Dataset -
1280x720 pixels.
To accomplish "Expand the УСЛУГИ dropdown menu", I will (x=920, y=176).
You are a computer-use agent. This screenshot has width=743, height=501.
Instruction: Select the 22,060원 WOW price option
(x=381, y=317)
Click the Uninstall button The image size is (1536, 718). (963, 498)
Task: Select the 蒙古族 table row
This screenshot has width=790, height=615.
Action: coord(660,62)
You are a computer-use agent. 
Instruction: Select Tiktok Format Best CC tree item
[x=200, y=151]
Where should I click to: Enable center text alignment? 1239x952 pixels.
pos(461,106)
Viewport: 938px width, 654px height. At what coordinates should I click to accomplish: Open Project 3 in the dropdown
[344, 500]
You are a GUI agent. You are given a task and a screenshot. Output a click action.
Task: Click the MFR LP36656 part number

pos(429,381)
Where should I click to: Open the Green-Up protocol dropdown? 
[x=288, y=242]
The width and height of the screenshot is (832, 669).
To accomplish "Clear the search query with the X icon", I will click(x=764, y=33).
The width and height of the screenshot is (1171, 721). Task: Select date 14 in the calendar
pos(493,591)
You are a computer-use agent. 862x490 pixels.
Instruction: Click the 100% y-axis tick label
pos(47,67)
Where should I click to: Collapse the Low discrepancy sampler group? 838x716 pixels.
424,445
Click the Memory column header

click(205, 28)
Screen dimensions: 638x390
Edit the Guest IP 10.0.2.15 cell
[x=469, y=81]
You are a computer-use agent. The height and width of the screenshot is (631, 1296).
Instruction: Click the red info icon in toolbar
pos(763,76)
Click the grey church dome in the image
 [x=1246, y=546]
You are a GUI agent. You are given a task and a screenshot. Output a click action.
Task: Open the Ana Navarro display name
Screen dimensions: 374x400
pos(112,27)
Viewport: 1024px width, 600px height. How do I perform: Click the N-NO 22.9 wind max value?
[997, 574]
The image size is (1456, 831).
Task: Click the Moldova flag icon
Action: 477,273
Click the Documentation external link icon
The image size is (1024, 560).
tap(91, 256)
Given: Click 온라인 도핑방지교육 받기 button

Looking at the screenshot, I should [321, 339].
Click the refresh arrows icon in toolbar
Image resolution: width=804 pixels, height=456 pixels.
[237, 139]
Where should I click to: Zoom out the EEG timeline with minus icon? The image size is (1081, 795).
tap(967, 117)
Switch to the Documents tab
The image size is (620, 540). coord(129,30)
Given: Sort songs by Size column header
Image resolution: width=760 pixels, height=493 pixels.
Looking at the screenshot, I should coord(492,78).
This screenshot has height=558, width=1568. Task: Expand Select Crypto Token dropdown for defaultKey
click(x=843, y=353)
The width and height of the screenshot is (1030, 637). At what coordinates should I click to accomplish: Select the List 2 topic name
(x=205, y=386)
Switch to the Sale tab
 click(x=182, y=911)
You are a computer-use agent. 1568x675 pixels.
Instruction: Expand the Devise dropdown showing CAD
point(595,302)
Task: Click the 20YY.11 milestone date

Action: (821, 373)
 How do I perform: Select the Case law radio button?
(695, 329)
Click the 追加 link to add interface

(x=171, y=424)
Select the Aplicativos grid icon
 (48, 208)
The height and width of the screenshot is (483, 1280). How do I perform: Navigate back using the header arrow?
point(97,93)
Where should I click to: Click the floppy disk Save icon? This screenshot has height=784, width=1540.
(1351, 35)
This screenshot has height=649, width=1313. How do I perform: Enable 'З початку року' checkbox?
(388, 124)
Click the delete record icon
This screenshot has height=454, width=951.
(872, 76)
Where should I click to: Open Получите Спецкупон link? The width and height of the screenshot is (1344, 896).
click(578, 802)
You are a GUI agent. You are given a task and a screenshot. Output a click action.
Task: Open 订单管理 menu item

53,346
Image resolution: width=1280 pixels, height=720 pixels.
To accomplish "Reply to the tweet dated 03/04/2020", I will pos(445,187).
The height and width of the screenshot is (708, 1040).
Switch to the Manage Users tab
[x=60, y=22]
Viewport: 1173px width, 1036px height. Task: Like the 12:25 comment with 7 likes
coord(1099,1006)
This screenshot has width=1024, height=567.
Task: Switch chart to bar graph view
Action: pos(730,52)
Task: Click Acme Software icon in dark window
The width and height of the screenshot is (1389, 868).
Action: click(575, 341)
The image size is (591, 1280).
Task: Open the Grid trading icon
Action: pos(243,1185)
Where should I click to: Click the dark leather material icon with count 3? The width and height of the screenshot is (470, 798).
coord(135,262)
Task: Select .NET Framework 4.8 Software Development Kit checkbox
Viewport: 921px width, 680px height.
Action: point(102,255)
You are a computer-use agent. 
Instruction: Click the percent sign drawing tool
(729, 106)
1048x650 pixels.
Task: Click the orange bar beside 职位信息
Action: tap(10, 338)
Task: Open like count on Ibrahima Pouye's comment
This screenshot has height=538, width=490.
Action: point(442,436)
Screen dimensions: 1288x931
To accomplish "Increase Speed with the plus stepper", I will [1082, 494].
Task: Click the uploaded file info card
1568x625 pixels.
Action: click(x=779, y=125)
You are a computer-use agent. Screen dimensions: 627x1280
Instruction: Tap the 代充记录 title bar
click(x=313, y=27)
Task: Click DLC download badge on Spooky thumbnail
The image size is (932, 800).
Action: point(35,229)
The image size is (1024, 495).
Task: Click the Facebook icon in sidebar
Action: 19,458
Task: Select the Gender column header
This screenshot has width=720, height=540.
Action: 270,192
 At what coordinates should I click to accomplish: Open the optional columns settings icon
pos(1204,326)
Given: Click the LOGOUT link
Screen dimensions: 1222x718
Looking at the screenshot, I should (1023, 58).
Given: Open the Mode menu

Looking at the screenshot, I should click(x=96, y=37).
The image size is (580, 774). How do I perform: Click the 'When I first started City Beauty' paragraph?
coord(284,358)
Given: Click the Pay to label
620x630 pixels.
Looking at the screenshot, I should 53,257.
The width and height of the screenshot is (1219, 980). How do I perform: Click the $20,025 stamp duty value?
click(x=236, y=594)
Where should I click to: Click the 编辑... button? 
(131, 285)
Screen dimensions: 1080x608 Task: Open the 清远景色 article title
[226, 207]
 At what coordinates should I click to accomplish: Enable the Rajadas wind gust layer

Aim of the task - Considering only lines that contain the word "will", say how many there are in the data, with no other text.

Written solution - 4